Sorotan Warganet dan Kondisi Infrastruktur yang Memprihatinkan
Munculnya video viral ini sontak memicu beragam reaksi dari warganet. Banyak komentar yang mengungkapkan rasa heran sekaligus simpati terhadap kondisi yang dialami warga Nganjuk.
- “Ono-ono wae,” tulis salah satu pengguna TikTok, menyiratkan keheranan sekaligus geli melihat aksi tersebut.
- Komentar lain berbunyi, “Nganjuk dino iki roto lur,” yang dalam bahasa Jawa berarti “Nganjuk hari ini rata (jalanannya rusak parah).” Ungkapan ini menggambarkan betapa parahnya kondisi jalan di wilayah tersebut.
- Tak sedikit pula yang ikut merasakan kekecewaan, seperti komentar, “Jalan utamae ya ajur,” yang berarti “Jalan utamanya juga hancur.”
Lebih lanjut, beberapa warganet juga menambahkan bahwa masalah kerusakan jalan ini tidak hanya terjadi di Desa Juwet saja. Ada yang menyebutkan bahwa jalan utama di wilayah Prambon, yang berdekatan, juga mengalami kondisi serupa. Hal ini mengindikasikan bahwa masalah infrastruktur jalan yang buruk mungkin merupakan isu yang lebih luas di beberapa wilayah Kabupaten Nganjuk.
Mengapa Protes Jalan Rusak Begitu Penting?
Kondisi jalan yang baik merupakan urat nadi perekonomian dan konektivitas suatu daerah. Jalan yang rusak tidak hanya mengganggu kenyamanan pengguna, tetapi juga membawa dampak negatif yang signifikan:
- Kerugian Ekonomi: Jalan yang buruk dapat memperlambat arus transportasi barang dan jasa, meningkatkan biaya operasional kendaraan akibat kerusakan, serta menghambat aktivitas perdagangan dan distribusi.
- Keselamatan Pengguna Jalan: Lubang-lubang dan permukaan jalan yang tidak rata menjadi ancaman serius bagi keselamatan pengendara, baik sepeda motor maupun mobil. Risiko kecelakaan meningkat drastis, terutama di malam hari atau saat cuaca buruk.

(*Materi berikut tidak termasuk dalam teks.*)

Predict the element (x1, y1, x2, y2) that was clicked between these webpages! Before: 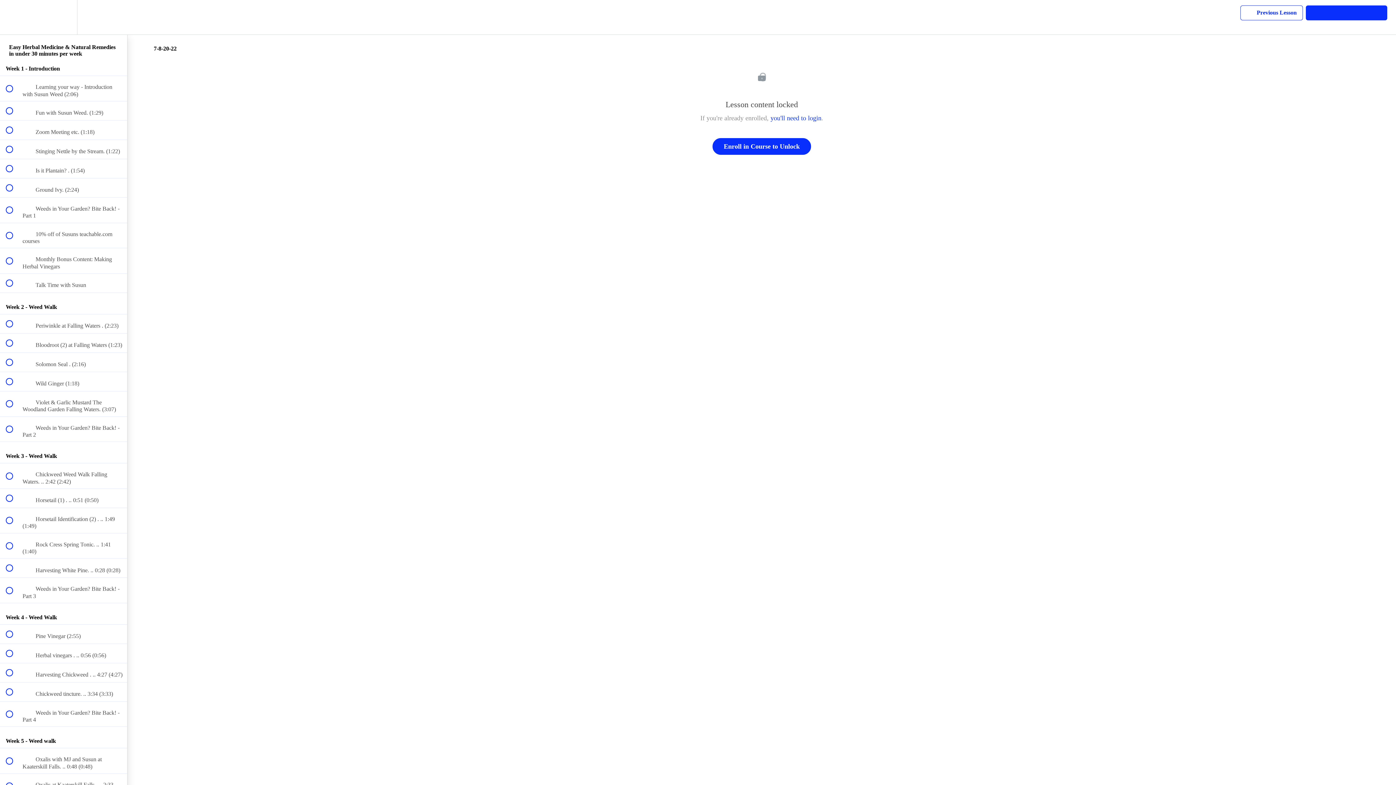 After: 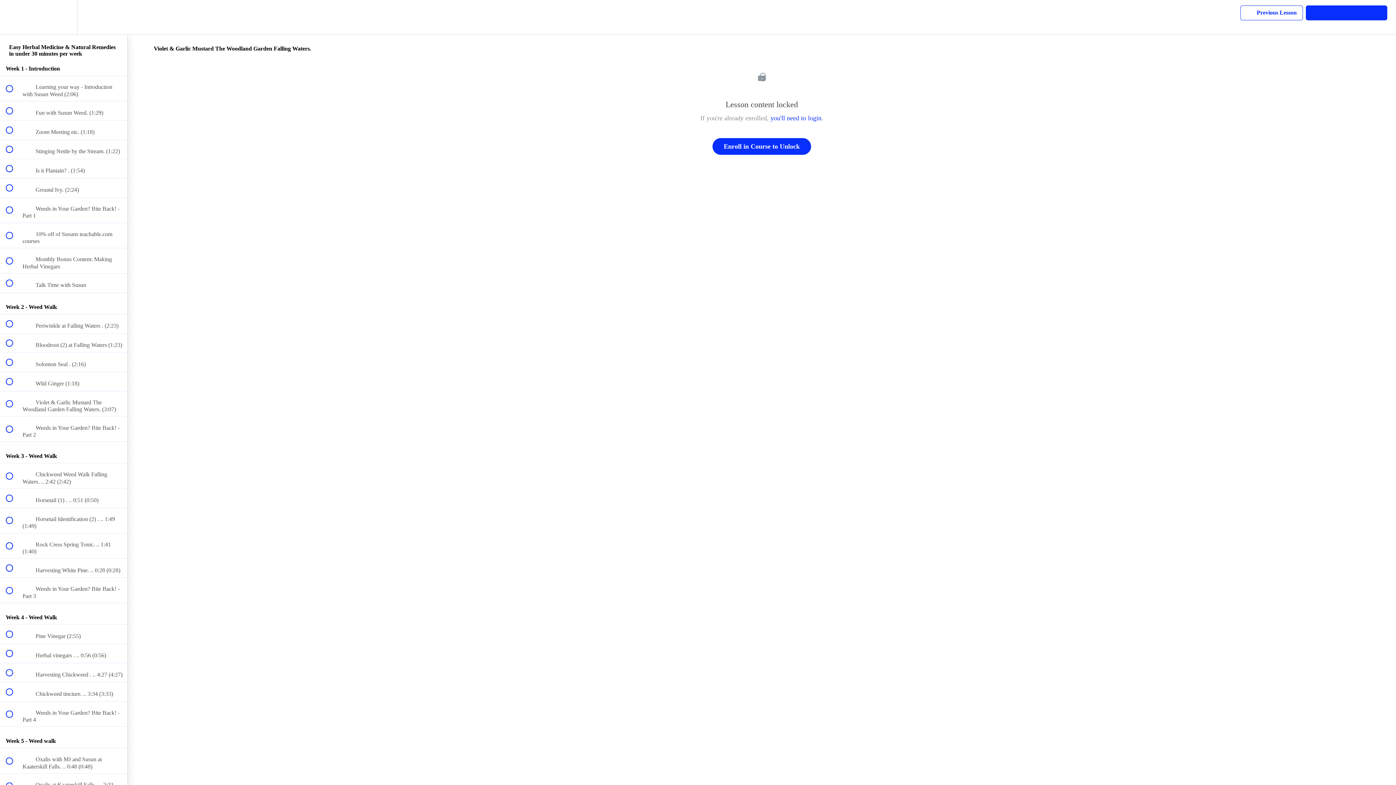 Action: bbox: (0, 391, 127, 416) label:  
 Violet & Garlic Mustard The Woodland Garden Falling Waters. (3:07)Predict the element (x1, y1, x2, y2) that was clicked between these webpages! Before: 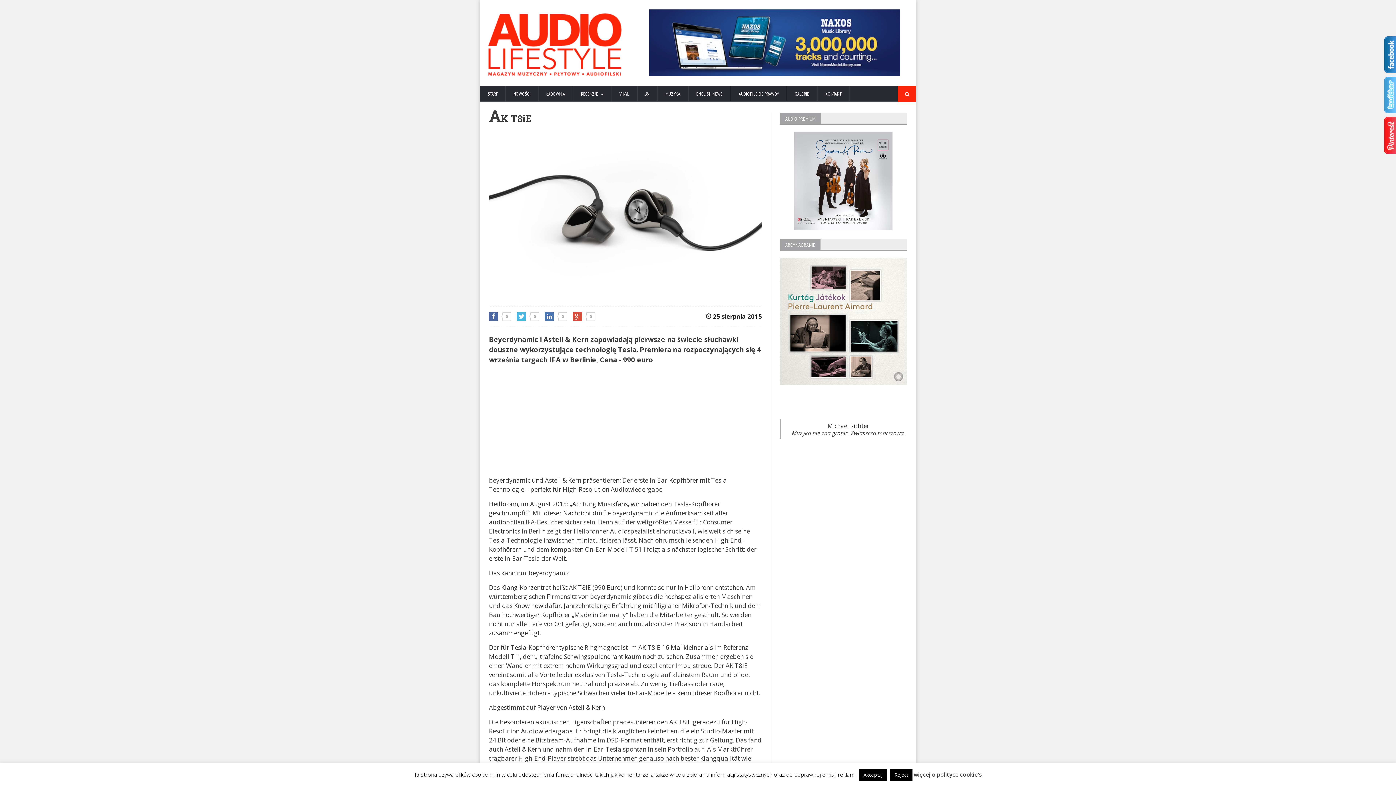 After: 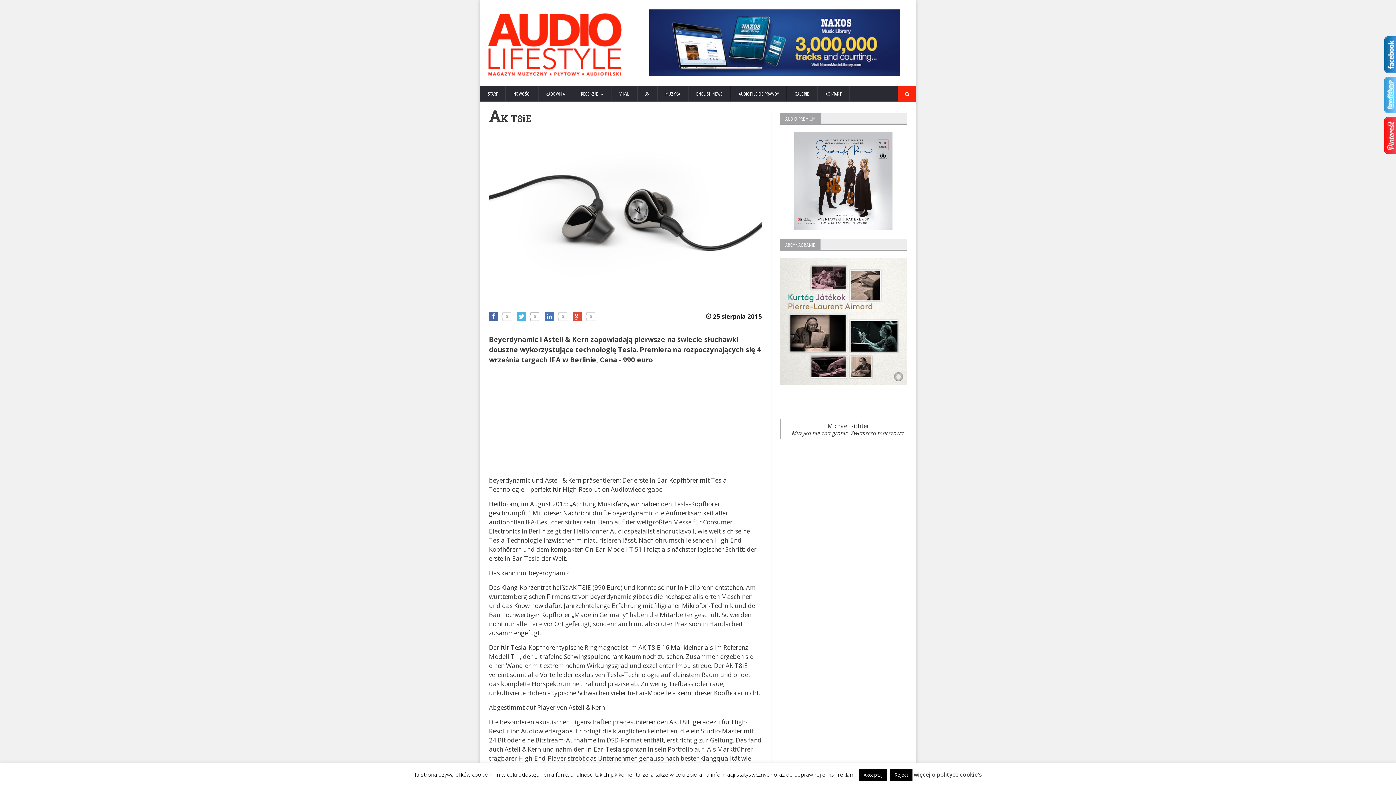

- Aksesibilitas Terbatas: Kondisi jalan yang parah dapat menyulitkan akses ke fasilitas publik seperti sekolah, rumah sakit, atau bahkan akses warga ke pusat-pusat kegiatan ekonomi.
- Citra Daerah: Infrastruktur yang memadai merupakan salah satu cerminan kemajuan dan perhatian pemerintah daerah terhadap kesejahteraan warganya. Jalan yang rusak berulang kali dapat memberikan citra negatif tentang pengelolaan dan pembangunan di wilayah tersebut.
Harapan dan Tuntutan Warga
Aksi tebar benih lele yang dilakukan warga Desa Juwet ini seyogyanya menjadi perhatian serius bagi pihak pemerintah daerah, khususnya Dinas Pekerjaan Umum dan Perumahan Rakyat (PUPR) Kabupaten Nganjuk. Protes ini bukan sekadar tindakan iseng, melainkan sebuah teriakan keprihatinan dari masyarakat yang merasakan langsung dampak buruk dari infrastruktur yang terbengkalai.
Pihak berwenang diharapkan dapat segera menindaklanjuti keluhan warga ini dengan melakukan perbaikan jalan yang memadai dan permanen. Perbaikan yang dilakukan tidak hanya bersifat tambal sulam, tetapi juga harus mempertimbangkan kualitas dan ketahanan jalan agar tidak mudah rusak kembali. Selain itu, penting pula untuk adanya komunikasi yang baik antara pemerintah dan masyarakat, di mana aspirasi dan keluhan warga dapat didengarkan dan ditanggapi dengan cepat dan transparan.
Semoga aksi unik warga Nganjuk ini dapat menjadi katalisator bagi perbaikan infrastruktur yang lebih baik di seluruh wilayah, demi kenyamanan, keselamatan, dan kemajuan bersama.